Cinema, Cyrano also conquers the public in theaters

A light-hearted and entertaining film that recounts – in a highly fictionalized way – the genesis of France's greatest theatrical success, written at the end of the 29th century by a little more than unknown 20.000-year-old from Marseilles and since then performed XNUMX times in theaters around the world. Cyrano mon amour (“Edmond” is the original title), a film by the young transalpine director Alexis Michalik inspired by the theatrical comedy Cyrano de Bergerac, replicates exactly what Edmond Rostand was asked at the time: to make people laugh, at a time when the French public asked for and got this from acclaimed rivals Eugene Labiche and Georges Feydeau. And do it in verse and not in prose, since the author by his own admission is capable of writing only in poetic form and, moreover, up to that moment he had written only redundant tragedies.

The film therefore lightens a totem of French culture, just as Rostand's Cyrano lightened the French theater at the time, astonishing the Parisian public in the winter of 1897: if the author's fear was that of yet another fiasco, of a play that was too long and weighty as those he had written in the past, the success has instead been resounding since the première at the Théâtre de la Porte Saint-Martin, a theater that still exists, in the X arrondissement of the French capital. The piece makes you laugh, as well as the film, deliberately sparkling, which immerses the viewer in the euphoric and creative climate of the Belle Epoque, but without exaggerating with intellectual references and quotations. The first part is the more romantic one, where all the author's artistic and human talent and sensitivity emerges, while the second is more dynamic and in the end almost flows into a modern comedy.

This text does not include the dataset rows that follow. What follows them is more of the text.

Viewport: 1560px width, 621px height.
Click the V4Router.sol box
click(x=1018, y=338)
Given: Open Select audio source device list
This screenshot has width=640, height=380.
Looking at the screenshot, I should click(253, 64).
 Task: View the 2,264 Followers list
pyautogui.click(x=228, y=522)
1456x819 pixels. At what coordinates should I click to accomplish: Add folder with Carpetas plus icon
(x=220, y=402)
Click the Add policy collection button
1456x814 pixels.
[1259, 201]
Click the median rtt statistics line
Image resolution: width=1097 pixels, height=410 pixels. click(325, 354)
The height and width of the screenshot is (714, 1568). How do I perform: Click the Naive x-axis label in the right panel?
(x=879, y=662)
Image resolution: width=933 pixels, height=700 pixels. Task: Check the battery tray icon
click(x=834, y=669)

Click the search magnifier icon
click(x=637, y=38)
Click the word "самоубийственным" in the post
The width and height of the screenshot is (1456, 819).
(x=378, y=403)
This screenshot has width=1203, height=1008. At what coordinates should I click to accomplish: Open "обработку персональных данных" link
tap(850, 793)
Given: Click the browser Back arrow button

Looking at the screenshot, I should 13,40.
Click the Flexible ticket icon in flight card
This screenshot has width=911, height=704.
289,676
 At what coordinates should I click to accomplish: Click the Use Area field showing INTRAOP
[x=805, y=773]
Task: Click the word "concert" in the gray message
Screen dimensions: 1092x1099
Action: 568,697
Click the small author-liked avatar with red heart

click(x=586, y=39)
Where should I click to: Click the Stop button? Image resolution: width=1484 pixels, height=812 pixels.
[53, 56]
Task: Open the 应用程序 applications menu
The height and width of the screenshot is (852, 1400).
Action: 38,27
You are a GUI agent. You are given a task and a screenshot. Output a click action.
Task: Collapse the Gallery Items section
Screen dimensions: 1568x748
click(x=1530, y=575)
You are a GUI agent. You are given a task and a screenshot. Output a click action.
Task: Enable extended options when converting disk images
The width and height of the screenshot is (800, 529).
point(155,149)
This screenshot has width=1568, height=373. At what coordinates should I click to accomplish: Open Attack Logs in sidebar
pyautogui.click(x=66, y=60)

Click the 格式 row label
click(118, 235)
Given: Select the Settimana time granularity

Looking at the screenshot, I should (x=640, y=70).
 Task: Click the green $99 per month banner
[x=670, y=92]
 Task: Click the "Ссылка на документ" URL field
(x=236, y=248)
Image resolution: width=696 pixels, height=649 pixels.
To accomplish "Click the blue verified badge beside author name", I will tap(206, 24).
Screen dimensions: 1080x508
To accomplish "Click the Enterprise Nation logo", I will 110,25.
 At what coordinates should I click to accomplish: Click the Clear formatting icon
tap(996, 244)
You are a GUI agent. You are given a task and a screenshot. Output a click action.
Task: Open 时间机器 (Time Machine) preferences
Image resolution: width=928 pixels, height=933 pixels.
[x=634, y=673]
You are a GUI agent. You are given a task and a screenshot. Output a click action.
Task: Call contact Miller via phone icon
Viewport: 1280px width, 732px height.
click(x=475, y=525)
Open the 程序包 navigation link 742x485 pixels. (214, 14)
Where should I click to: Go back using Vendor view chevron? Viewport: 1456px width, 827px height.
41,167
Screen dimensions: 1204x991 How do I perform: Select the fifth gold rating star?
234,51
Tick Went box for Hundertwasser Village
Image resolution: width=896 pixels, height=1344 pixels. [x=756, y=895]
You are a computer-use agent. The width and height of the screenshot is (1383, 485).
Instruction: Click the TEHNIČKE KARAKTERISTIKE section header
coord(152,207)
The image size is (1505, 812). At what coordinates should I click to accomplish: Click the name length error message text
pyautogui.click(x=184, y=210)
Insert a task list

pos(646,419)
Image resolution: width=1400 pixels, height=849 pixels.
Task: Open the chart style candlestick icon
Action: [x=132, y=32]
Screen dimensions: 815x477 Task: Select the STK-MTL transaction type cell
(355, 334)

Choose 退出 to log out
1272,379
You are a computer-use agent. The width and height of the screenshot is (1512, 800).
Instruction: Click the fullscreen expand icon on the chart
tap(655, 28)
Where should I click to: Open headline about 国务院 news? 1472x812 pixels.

To enjoy the refined rhymes and sounds of the French language, the film should be seen in the original version if possible, also to understand the communicative canons of the time, when the language was even more baroque and pompous than the one the French use today (all' era the "voi" was used, which is equivalent to our "lei", even between friends and relatives) and what Rostand knew how to adapt to an opera that is both romantic and comic. However, there have been some criticisms for the excessive personal review by the director, who seems to have been inspired by the film Shakespeare in Love, starting from the idea that Rostand conceived Cyrano inspired by real life situations and known characters.

Some French critics reproached the director too many inconsistencies: Rostand did not write Cyrano in three weeks; his wife was not only a housewife jealous of her husband, but an established poet and playwright (this aspect is just mentioned); Ravel's Bolero, which resonates in the sequence in which the comedians decide not to respect the law by going on stage anyway, was composed many years later, even if the musical background in this case can be considered a cinematographic choice and is not performed by the actors in scene. So it's not a film for expert cinephiles, but it's not always the historical truth that counts: in the end, the film works because poetic licence, fun and feelings win out.